I can cut it. I can say, ‘My wife? No, we are strangers, and marriage is just a social formality.’ I cut myself away. I say, ‘No one is my wife’ – but this is very superficial. Then I say, ‘MY religion,’ Then I say, ‘MY sect.’ Then I say, ‘This is MY religious book. This is the Bible. This is the Koran. This is MY book.’ Then the MY continues in some other field and you remain the same.

MY THOUGHT, and then I-NESS. First look at the traffic of thought, the process of thought, the river-like flow of thought, and find out whether any thought belongs to you or whether they are just passing clouds. And when you have come to feel that no thought is yours, to attach MY to any thought is an illusion, then the second thing; then you can move deeper. Then be aware of I-ness.

Where is this I?

Raman used to give a technique to his disciples: they were just to enquire, ‘Who am I?’ In Tibet they use a similar technique, but still better than Raman’s. They don’t ask, ‘Who am I?’ They ask, ‘Where am I?’ – Because the WHO can create a problem. When you enquire, ‘Who am I?’ You take it for granted that you are; the only question is to know who you are. You have presupposed that you are. That is not contested. It is taken for granted that you are. Now the only question is WHO you are. Only the identity is to be known, the face is to be recognized, but it is there – unrecognized it is there.

The Tibetan method is still deeper.

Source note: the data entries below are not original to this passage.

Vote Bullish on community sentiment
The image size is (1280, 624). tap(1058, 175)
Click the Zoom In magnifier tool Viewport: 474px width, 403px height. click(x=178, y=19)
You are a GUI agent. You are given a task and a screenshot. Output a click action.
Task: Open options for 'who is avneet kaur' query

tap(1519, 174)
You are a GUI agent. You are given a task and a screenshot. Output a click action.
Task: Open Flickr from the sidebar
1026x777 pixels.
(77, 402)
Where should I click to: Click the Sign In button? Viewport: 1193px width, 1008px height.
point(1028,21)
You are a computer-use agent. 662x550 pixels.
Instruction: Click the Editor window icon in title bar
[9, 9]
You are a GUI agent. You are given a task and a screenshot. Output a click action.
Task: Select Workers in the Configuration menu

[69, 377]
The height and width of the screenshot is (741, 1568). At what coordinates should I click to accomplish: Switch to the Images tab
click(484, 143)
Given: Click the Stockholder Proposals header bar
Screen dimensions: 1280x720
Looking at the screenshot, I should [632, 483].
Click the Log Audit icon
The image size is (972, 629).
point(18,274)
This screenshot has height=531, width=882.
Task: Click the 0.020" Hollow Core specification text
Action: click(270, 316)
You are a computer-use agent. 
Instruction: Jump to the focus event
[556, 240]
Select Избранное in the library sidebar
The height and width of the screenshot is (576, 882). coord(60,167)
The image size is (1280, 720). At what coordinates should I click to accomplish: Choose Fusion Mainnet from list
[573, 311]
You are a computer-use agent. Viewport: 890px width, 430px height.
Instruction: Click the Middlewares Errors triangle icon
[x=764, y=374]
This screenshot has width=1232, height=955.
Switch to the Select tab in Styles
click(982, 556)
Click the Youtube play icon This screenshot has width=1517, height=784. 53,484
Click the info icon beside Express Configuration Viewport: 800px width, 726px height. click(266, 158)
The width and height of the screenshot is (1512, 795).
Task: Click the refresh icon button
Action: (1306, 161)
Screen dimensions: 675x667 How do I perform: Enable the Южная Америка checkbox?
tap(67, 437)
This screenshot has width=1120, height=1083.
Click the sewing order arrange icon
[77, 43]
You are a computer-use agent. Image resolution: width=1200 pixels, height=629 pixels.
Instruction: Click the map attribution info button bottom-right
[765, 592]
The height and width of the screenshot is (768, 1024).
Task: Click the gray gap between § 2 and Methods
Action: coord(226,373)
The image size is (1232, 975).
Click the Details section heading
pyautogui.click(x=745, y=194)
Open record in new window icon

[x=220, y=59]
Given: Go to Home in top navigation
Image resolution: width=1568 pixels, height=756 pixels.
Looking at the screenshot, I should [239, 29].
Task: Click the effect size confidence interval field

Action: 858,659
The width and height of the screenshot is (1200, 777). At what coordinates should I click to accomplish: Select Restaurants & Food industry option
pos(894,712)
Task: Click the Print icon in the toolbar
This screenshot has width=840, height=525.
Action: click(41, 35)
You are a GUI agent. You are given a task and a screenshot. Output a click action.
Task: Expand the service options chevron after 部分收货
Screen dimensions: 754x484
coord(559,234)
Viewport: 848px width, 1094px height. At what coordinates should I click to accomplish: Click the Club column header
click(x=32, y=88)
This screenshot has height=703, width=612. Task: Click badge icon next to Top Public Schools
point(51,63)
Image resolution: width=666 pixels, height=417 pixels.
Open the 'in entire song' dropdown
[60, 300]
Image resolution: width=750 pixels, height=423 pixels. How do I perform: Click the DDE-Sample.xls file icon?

They say to be silent and then search within for where you are.

Go on in the inner space, move to every point and ask, ‘Where am I?’ You will not find it anywhere.

And the more you seek, the more it will not be there. And asking ‘Who am I?’ or ‘Where am I?’ A moment comes when you come to a point where you are, but no I – a simple existence has happened to you. But it will happen only when thoughts are not yours. That is a deeper realm – I-NESS.

We never feel it. We go on saying I. The word I is used continuously – the most used word is I – but you have no feeling. What do you mean by I? When you say I, what do you mean? What is connoted through this word? What is expressed? I can make a gesture. Then I can say, ‘I mean this.’ I can show my body – ‘I mean this.’ But then it can be asked, ‘Do you mean your hand? Do you mean your leg? Do you mean your stomach?’ Then I will have to deny, I will have to say no. Then the whole body will be denied. Then what do you mean when you say I? Do you mean your head?

Deep down, whenever you say I, it is a very vague feeling, and the vague feeling is of your thoughts.